■ **EXERCISE**
Select the lines below containing the word "agent".

====================

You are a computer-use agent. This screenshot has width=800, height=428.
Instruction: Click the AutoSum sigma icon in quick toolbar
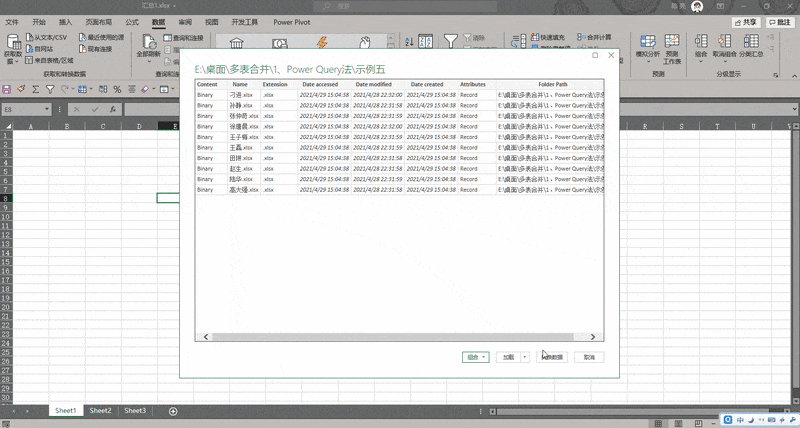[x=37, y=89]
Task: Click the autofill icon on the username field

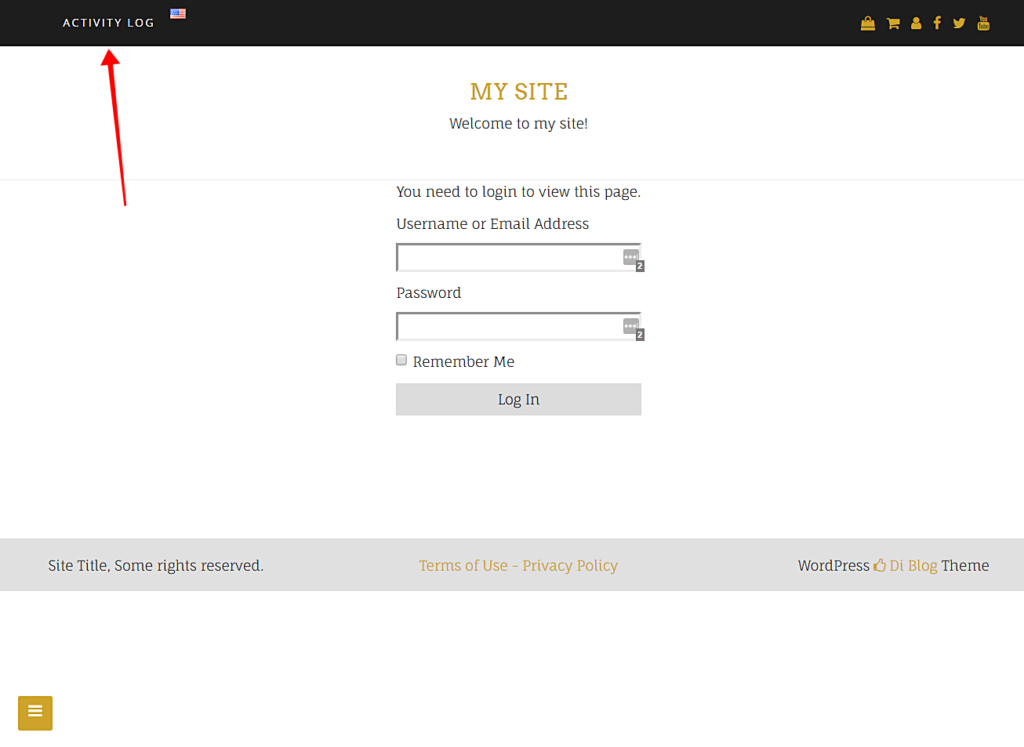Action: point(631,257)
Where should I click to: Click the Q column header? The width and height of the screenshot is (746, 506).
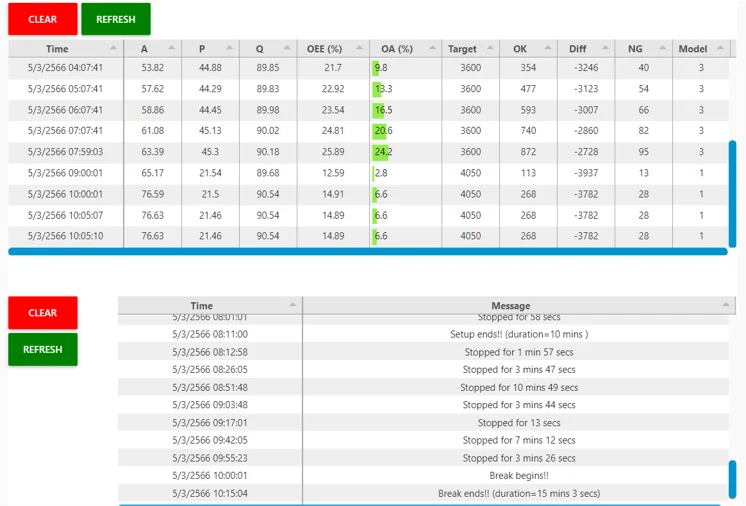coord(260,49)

====================

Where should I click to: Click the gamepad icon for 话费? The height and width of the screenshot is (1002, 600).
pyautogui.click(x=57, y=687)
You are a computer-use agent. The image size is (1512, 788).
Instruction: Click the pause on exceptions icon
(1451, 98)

====================

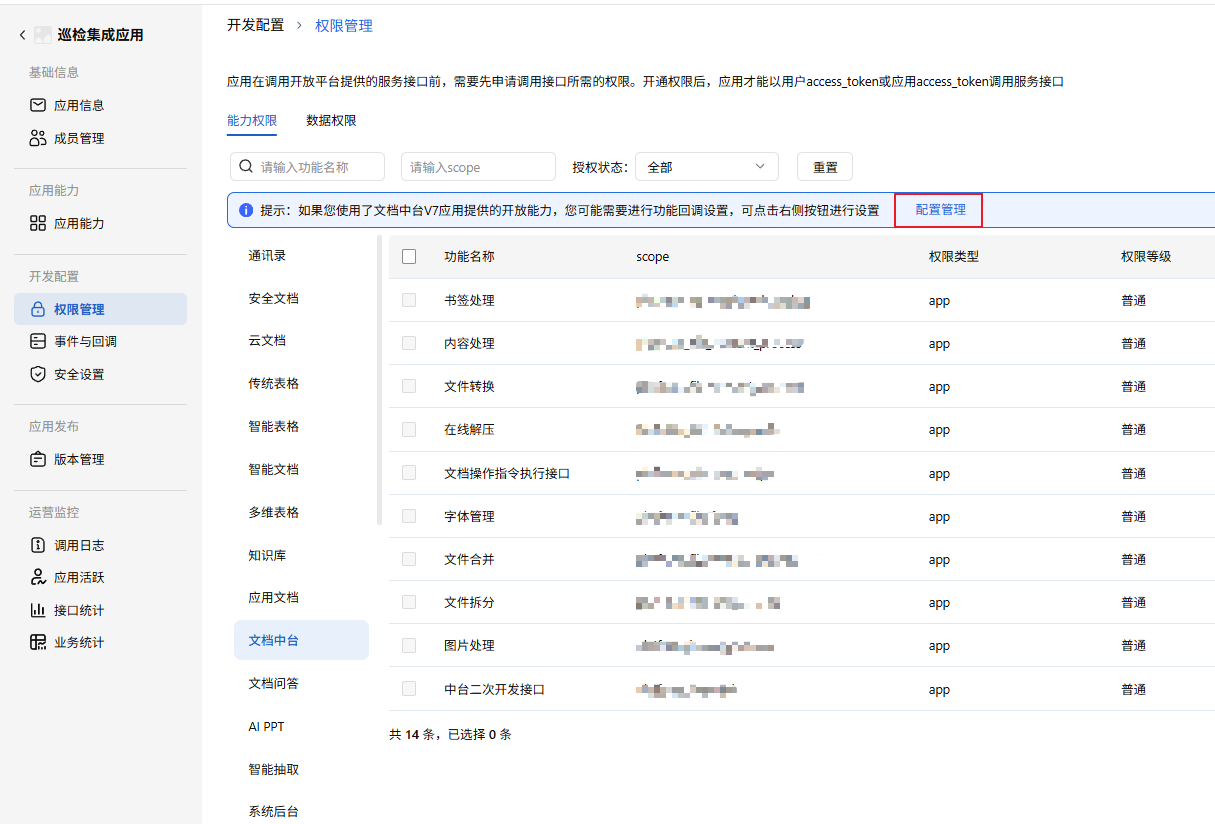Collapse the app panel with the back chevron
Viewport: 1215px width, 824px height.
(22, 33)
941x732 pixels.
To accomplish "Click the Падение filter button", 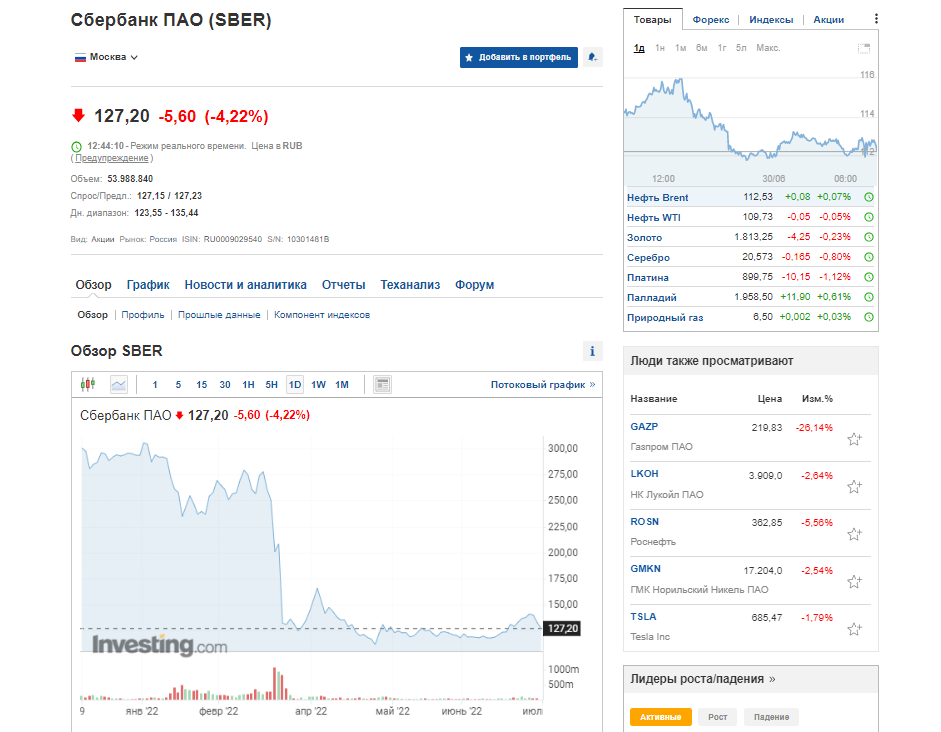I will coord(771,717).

====================

■ **OUTPUT FOR THIS TASK**
You are a computer-use agent. This screenshot has width=800, height=428.
You are a computer-use agent. The image size is (1512, 788).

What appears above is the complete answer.